Starting at the line that contains "pixels, height=809 pixels." and running through the end of the data, rewrite those lines as a JSON list of strings with one string per line. Skip blank lines and leave out the pictures.

= Beginning of Section =

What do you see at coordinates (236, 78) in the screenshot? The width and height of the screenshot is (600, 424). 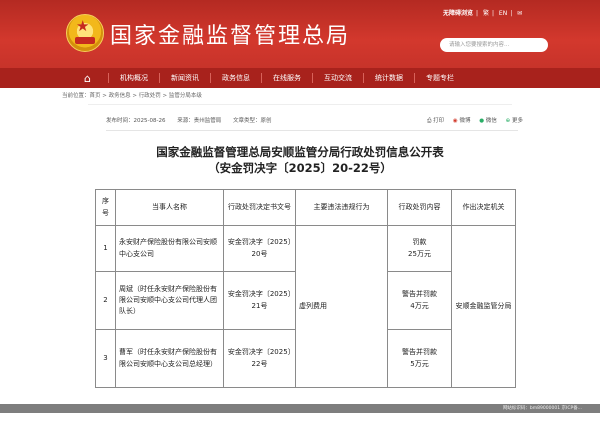 I see `nav-item-gov-info: 政务信息` at bounding box center [236, 78].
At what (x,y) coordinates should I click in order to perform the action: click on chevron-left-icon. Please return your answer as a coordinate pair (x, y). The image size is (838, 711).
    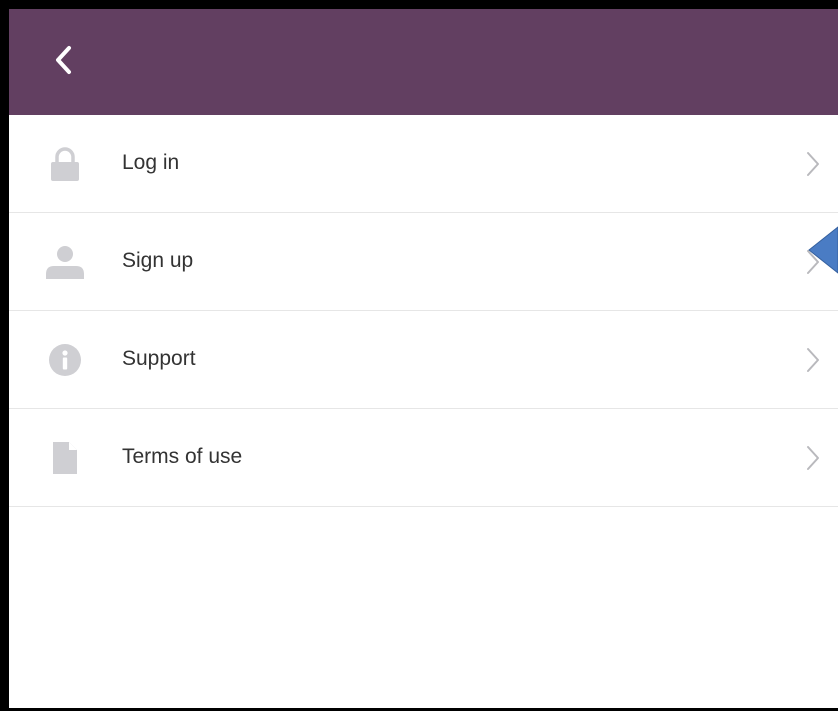
    Looking at the image, I should click on (64, 60).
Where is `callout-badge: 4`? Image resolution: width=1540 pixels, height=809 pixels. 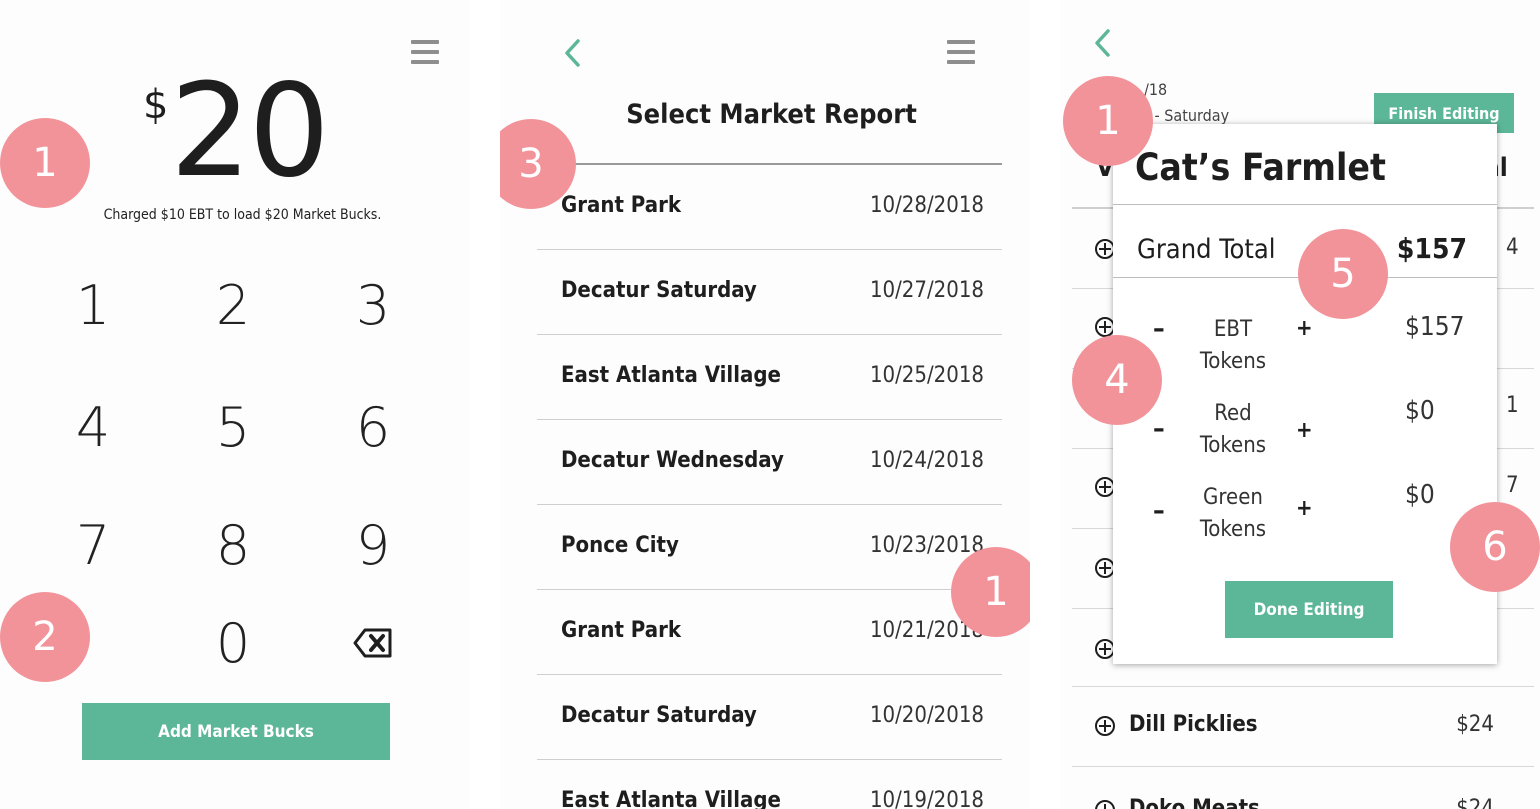
callout-badge: 4 is located at coordinates (1117, 380).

= End of Section =

> ANSWER TO THE PROBLEM:
[
  "Where is `callout-badge: 4`? Image resolution: width=1540 pixels, height=809 pixels. ",
  "callout-badge: 4 is located at coordinates (1117, 380)."
]